MT-2 Alcohol Effects
Naltrexone alone affects alcohol consumption only moderately, reducing drinking by a small percentage. MT-2 also has moderate effects when administered by itself in animal models, reducing ethanol consumption by about 20%. However, when MT-2 and naltrexone are combined, the effects are startling. In recent scientific animal studies, consumption of ethanol, even with low doses of MT-2 and naltrexone, is reduced by nearly eight-fold over what naltrexone or MT-2 alone can produce .

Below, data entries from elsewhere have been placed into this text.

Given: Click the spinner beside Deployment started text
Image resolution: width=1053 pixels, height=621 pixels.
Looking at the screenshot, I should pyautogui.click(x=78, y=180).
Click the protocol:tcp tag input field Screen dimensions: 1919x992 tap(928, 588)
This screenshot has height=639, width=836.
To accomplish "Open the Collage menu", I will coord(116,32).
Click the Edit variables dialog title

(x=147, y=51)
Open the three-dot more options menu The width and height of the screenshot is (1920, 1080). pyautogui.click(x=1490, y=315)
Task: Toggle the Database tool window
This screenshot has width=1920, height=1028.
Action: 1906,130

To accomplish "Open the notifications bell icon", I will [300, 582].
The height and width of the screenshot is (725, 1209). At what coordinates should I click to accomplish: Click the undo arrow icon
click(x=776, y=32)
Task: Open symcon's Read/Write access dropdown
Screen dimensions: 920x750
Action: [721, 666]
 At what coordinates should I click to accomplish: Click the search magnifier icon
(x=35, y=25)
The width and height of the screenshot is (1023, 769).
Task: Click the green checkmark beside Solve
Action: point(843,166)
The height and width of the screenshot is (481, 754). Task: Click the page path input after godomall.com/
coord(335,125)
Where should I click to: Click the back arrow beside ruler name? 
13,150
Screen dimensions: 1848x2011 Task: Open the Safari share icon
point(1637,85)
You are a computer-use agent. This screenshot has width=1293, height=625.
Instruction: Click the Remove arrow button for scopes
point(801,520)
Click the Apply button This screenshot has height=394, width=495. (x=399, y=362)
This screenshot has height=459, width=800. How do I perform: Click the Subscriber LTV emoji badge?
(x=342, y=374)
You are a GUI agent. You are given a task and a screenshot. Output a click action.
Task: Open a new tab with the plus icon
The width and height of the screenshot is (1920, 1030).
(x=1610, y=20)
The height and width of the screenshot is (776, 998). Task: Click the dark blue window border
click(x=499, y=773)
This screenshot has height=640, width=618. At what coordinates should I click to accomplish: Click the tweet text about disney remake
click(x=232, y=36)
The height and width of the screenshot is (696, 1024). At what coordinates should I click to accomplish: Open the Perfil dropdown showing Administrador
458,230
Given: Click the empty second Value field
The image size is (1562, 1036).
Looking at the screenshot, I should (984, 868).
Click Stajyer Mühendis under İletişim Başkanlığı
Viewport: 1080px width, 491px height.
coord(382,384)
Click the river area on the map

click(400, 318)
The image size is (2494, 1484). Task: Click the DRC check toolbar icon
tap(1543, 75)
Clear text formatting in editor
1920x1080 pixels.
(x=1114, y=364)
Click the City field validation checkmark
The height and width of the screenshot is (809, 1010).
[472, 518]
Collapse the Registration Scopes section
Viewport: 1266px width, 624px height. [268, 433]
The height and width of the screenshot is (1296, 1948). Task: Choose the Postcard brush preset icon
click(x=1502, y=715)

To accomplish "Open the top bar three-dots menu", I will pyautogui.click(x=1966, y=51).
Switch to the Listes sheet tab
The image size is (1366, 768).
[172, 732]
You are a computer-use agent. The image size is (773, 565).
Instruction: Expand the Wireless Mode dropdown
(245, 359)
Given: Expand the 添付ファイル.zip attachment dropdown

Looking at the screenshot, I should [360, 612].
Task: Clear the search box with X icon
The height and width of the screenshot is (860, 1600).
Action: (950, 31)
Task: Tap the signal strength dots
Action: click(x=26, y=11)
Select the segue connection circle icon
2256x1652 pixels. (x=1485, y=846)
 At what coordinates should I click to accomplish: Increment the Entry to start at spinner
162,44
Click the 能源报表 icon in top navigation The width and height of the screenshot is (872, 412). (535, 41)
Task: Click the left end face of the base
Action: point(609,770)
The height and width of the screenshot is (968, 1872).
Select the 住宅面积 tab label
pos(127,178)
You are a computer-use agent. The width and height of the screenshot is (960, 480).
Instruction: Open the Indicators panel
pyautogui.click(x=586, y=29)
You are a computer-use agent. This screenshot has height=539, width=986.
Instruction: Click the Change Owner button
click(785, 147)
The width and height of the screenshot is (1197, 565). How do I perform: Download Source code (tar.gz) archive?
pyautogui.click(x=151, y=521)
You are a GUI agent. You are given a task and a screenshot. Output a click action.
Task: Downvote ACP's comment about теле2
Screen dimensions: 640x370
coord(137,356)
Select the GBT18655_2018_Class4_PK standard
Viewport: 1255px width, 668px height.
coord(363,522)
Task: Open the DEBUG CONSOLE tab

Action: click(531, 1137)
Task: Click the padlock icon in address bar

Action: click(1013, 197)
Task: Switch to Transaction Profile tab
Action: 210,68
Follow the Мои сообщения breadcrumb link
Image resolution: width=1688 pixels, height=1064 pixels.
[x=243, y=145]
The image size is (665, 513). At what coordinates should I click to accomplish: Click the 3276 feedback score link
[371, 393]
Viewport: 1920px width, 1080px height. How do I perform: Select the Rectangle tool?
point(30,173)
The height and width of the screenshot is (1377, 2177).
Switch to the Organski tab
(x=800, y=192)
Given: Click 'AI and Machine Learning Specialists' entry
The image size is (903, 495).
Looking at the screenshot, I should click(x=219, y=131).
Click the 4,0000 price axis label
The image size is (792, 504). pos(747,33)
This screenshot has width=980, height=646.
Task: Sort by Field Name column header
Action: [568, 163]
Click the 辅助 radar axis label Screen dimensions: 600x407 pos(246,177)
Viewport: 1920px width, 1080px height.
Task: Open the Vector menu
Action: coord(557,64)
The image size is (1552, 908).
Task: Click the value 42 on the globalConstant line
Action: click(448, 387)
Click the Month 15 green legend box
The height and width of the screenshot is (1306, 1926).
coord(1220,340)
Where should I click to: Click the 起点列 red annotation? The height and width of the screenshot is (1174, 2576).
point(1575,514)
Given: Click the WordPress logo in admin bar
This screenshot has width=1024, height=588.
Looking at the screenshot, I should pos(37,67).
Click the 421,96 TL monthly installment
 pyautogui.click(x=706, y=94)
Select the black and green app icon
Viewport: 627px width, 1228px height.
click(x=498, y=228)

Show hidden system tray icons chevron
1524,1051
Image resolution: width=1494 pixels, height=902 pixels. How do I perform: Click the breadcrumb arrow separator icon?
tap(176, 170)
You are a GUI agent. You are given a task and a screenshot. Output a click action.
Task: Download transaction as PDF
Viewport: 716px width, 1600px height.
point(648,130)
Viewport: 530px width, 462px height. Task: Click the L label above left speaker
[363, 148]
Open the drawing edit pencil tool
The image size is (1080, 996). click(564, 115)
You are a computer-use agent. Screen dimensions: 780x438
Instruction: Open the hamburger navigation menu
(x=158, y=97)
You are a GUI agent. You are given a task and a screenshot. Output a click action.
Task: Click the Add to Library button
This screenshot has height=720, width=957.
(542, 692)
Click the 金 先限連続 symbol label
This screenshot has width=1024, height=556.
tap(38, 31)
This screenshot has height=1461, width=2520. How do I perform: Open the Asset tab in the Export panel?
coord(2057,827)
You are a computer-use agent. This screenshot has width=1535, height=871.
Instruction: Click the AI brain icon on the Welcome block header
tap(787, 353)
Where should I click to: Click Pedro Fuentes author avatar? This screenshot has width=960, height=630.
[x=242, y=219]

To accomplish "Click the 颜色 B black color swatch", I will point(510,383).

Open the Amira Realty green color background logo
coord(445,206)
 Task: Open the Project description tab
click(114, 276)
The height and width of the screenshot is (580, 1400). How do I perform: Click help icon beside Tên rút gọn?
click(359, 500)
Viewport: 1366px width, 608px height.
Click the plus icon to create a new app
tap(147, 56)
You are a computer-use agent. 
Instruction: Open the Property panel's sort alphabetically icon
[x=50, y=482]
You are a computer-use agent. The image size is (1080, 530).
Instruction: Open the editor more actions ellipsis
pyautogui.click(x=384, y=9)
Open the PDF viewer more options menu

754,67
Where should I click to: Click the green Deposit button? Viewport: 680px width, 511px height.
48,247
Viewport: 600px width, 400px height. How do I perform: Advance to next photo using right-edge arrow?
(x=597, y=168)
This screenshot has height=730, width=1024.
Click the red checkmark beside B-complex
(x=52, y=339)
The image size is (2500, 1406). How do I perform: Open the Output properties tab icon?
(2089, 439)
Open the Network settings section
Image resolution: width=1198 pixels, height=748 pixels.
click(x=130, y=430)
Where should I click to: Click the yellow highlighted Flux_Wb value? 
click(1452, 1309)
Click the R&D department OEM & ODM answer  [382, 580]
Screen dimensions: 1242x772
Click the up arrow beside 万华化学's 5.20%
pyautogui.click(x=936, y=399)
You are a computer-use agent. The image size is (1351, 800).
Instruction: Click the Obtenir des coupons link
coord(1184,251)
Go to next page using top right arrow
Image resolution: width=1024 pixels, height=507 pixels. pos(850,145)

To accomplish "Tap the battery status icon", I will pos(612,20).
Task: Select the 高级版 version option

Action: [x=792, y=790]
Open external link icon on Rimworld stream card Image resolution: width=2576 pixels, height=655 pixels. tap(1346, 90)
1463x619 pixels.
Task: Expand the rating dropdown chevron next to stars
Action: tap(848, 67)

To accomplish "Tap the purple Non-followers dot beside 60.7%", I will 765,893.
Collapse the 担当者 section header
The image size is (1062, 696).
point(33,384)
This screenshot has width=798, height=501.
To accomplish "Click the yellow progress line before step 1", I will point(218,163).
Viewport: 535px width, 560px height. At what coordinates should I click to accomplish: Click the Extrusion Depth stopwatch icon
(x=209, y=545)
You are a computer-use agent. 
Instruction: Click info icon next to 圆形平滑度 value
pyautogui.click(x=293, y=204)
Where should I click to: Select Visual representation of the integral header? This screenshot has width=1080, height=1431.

Further research in mice has indicated that the effects of MT-2 on alcohol consumption are most likely mediated by action at the melanocortin 4 receptor (MC4R) . There are five known melanocortin receptors, each producing different properties when a molecule binds to them. MC4R has long been-associated with food intake, metabolism, and sexual desire. It is generally accepted that these effects are produced in the central nervous system, suggesting that melanocortins can directly influence behavior by influencing desire (e.g. increasing sexual desire while decreasing desire for food).
MT-2 Offers New Insight
The most recent scientific animal studies regarding melanotan 2, MT-2 and alcohol consumption are just months old. They are, however, the latest in a string of findings regarding MT-2 and behavior. The peptide works to modulate brain activity in a way that nothing ever has. It doesn’t just alter general levels of neurotransmitters, but targets specific neurotransmitters and specific neurons to affect specific types of behavior. MT-2 is expanding our conception of behavior and may open doors to the development of targeted medications that can finally provide behavior-specific modulation. The willpower answers may be just around the corner.
 M. Navarro, F. Carvajal, J. M. Lerma-Cabrera, I. Cubero, M. J. Picker, and T. E. Thiele, “Evidence that Melanocortin Receptor Agonist Melanotan-II Synergistically Augments the Ability of Naltrexone to Blunt Binge-Like Ethanol Intake in Male C57BL/6J Mice,” Alcohol. Clin. Exp. Res., vol. 39, no. 8, pp. 1425-1433, Aug. 2015.
 J. J. Olney, G. M. Sprow, M. Navarro, and T. E. Thiele, “The protective effects of the melanocortin receptor (MCR) agonist, melanotan-II (MTII), against binge-like ethanol drinking are facilitated by deletion of the MC3 receptor in mice,” Neuropeptides, vol. 48, no. 1, pp. 47-51, Feb. 2014.